Sabtu, 23 Februari 2019 kami bertiga akhirnya memilih berangkat pagi dan itu ternyata keputusan tepat. Booth penukaran tiket dibuka di venue tepat ketika matahari sedang kejam kejamnya membakar kulit dan memanaskan kepala. Untungnya kami antri hanya satu jam saja :” Kami mencari penginapan di dekat tempat acara karena kemungkinan besar tidak akan bisa pulang ke kota karena kemacetan jalan tentunya. Penginapan yang berbentuk kamar sudah habis, setelah banyak pertimbangan kami bertiga memilih sebuah tenda, harganya sewa menginap tenda lumayan sih bikin naangis tapi tak apalah ketimbang kami terlunta lunta karena macet.
Selesai melakukan penukaran tiket sejam kemudian, kami sholat dan makan. Hujan turun ketika barisan masuk sudah mengular, kami memakai jas hujan masing – masing dan mengantre masuk sambil hiking sekitar satu jam. Menggunakan jas hujan warna warni kami semacam penganut sekte akan dibawa ritual. Hujan timbul tenggelam, reda, datang lagi, dan inilah venue acara, Orchird Forest Cikole Lembang. Sebenarnya konsep acara bagus, dengan harga tiket yang cukup terjangkau, sayang sekali kesadaran akan sampah kurang. Pun panitia tak banyak mengingatkan para pengunjung agar semua membawa sampahnya masing masing turun, banyak yang tak sadar diri datang membawa jas hujan dan cemilan, pulang dengan tangan hampa. Semoga tidak akan ada lagi acara semacam ini kalau SDM kita tak siap diri, sudahlah cukup ikut sekali. :”
Line up yang ditawarkan dalam Lalala Festival ini sangat menarik, maka dari itu pengunjung membludak. Bisa dibayangkan berapa ribu manusia yang terlarut dalam acara menyaksikan idolanya. Tak hanya dari penyanyi atau band lokal seperti Fourtwenty atau Sheila, bintang mancanegara yang terkenal pun hadir, ada Crush dari Korea, The Internet dan Honne yang menjadi daya tarik utama, serta banyak penyanyi lainnya. Kelelahan mengantre yang berantakan, berdiri berjam jam, muka lecek tak karuan, dan riweuh seketika hilang ketika bintang idola berada di atas pentas. Bahagia rasanya sing along sepanjang acara.

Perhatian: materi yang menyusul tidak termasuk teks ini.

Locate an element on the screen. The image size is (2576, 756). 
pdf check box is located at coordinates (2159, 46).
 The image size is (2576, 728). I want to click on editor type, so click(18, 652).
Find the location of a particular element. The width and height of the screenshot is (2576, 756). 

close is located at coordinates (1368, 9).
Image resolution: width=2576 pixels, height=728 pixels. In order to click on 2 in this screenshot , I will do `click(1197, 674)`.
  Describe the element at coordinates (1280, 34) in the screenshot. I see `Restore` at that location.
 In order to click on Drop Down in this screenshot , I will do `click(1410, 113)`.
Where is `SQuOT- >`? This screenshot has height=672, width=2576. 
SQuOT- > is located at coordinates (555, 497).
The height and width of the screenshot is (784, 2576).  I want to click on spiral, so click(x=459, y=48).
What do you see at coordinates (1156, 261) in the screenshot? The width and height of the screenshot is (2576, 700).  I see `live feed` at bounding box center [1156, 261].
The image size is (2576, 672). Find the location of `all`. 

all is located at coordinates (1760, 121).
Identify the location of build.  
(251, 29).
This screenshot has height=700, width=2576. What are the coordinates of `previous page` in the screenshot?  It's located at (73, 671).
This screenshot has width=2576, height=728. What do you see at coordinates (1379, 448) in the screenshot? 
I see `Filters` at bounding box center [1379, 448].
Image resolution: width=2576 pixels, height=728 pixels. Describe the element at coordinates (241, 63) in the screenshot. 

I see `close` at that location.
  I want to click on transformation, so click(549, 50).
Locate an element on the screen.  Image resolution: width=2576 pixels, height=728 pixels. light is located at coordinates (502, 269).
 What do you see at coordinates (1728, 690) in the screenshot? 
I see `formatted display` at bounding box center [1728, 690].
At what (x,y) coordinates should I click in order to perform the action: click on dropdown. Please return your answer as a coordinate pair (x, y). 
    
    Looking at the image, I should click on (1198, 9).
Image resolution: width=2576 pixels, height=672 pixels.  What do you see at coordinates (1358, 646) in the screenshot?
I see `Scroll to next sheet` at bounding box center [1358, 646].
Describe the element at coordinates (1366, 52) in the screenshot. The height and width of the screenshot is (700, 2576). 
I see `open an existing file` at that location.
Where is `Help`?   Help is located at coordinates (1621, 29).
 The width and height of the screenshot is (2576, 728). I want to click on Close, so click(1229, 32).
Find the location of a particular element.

Acara selesai, kemacetan parah terjadi di Lembang Atas. Banyak yang memprotes dan kecewa dengan panitia acara yang kurang bisa menghandle berbagai aspek yang seharusnya diperhatikan. Termasuk tentang sampah, penumpang Shuttle Lalala yang banyak terlantar, bercampurnya penonton dari berbagai kelas dan banyak hal lainnya. Aku, Inas dan Ully segera menuju tenda kami, beristirahat dari hecticnya acara. Ketika kami mulai terlelap hingga kami mulai terbangun, suara kemacetan dan klakson mengantarkan kami menyambut pagi.
Siap menuju hotel sebelum kami ke Bandung kota. Sembari menunggu jadwal penerbangan yang hanya sekian jam, kami menyesap kopi, makan berat dan mulai merebahkan lelah. Sampai jumpa Bandung, semoga bertemu dengan agenda yang lebih baik.